Без восстановления детского взгляда нам не справиться с работой. Так чем же отличаются позиции ребенка и взрослого?
Ребенок приходит в мир как будто в кинозал, в котором фильм давно уже идет и он вынужден смотреть его не с начала. Происходящее ему мало понятно и страшно интересно, и хочется не только следить за каждой сценой, но и расспрашивать тех, кто смотрит дольше (родителей, например), о том, что было в начале, и кто тот человек, с появлением которого музыка становится радостной, или, наоборот, зловещей. Ребенок не только внимателен к происходящему в фильме, но и активно расспрашивает и прислушивается к другим, непрерывно сопрягая услышанное от них с увиденным и услышанным самостоятельно, невероятно раздражая при этом соседей: «Смотри внимательно, и сам все поймешь».
Но трудность как раз в том, что одного внимания маловато, нужно это спрашивание – вслушивание, детскую готовность к которому никак иначе, как послушанием и не назовешь. Это прислушивание, удерживающее ребенка вблизи таинственного смысла происходящего, и составляет сердцевину детского опыта.
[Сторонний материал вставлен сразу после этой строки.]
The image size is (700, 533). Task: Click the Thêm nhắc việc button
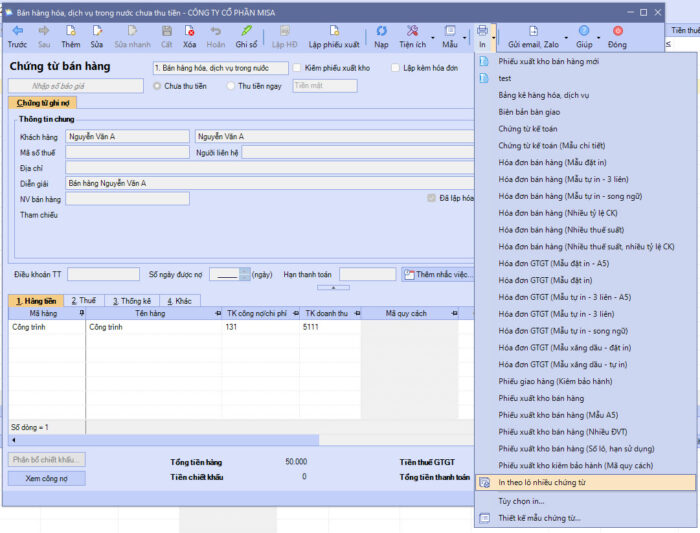tap(436, 274)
Потом оказывается, что собравшиеся на просмотр тоже не видели начала, но давно не тревожат расспросами бабушку, дедушку и других старожилов, и не только потому, что точно знают, что и они не могут засвидетельствовать радость начинания всего, что зовется жизнью, но и потому, что стали взрослыми. Взрослый, отложив послушание, смотрит фильм, в котором главным героем становится он сам, поскольку картезианская камера сознания выделила именно его. Все остальные — в ролях, более-менее эпизодических. У этого фильма есть и начало, и конец, совпадающие с биографическими данными и так лаконично фиксируемые на надгробном камне. Такая переустановка с послушания на автономность и превращает ребенка во взрослого. Платой за автономность становится то, что сердце больше не выпрыгивает от одной мысли о тракторе в центре мира.
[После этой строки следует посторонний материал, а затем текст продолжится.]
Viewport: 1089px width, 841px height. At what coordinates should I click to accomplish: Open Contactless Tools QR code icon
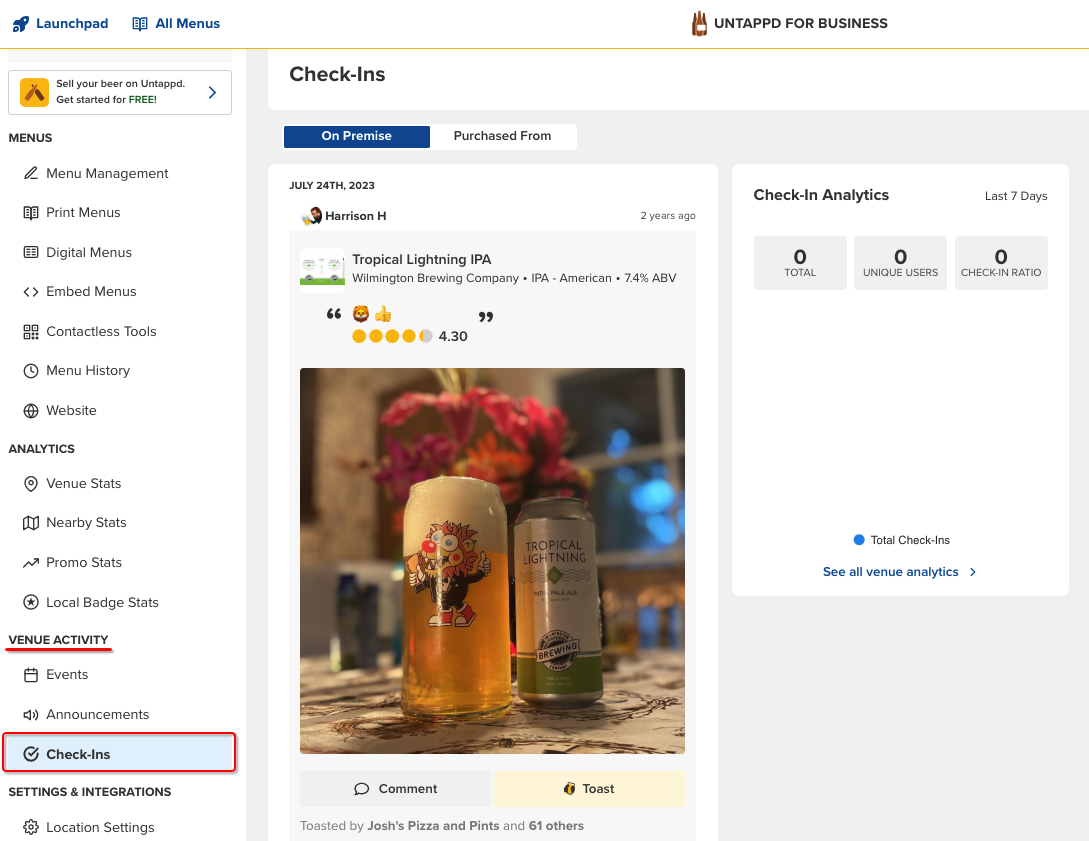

Детское в человеке и послушание – одно, и так глупы попытки взрослых, утерявших способность к послушанию, «привить» его детям или, что гораздо хуже, превратить в дисциплинарное повиновение. Парадоксальным результатом воспитания ребенка может стать восстановление спасительной установки послушания у самого взрослого, и тогда ребенок приносит в наш дом утерянный дар слушающего сердца, способного сопрячь разорванное и ставшее невообразимо далеким.
Вот еще один хороший детский вопрос Господу, сохраненный Дымовым и принадлежащий второкласснице Наташе: «Почему весной, когда вечером Ты включаешь на небе звезды и дуешь на Землю теплый ветер и вокруг тихо – тихо, мне иногда хочется плакать?». Христианская жизнь должна быть свидетельством о Христе, но если мы не научимся у детей такому послушанию, то наша повседневная жизнь с ее работой и хлопотами обречена свидетельствовать о Творце чуть менее ярко, чем свидетельствуют трактористы о строении Вселенной.
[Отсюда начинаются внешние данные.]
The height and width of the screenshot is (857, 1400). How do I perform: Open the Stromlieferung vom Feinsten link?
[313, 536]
На одном христианском семинаре после рассказа о тракторе ко мне подошла слушательница с замечательным вопросом, не о ее ли мальчике я рассказывал. Ему тоже семь лет, и он, оказавшись в деревне, умолял маму разрешить посидеть на настоящем тракторе. Мама колебалась, и для этого колебания были веские причины: чистые туфельки и навозная горка, на которой возвышался трактор. Для маминого «Да» потребовалась решимость, но потом она услышала из кабины: «Сегодня, мама, я АБСОЛЮТНО счастлив!».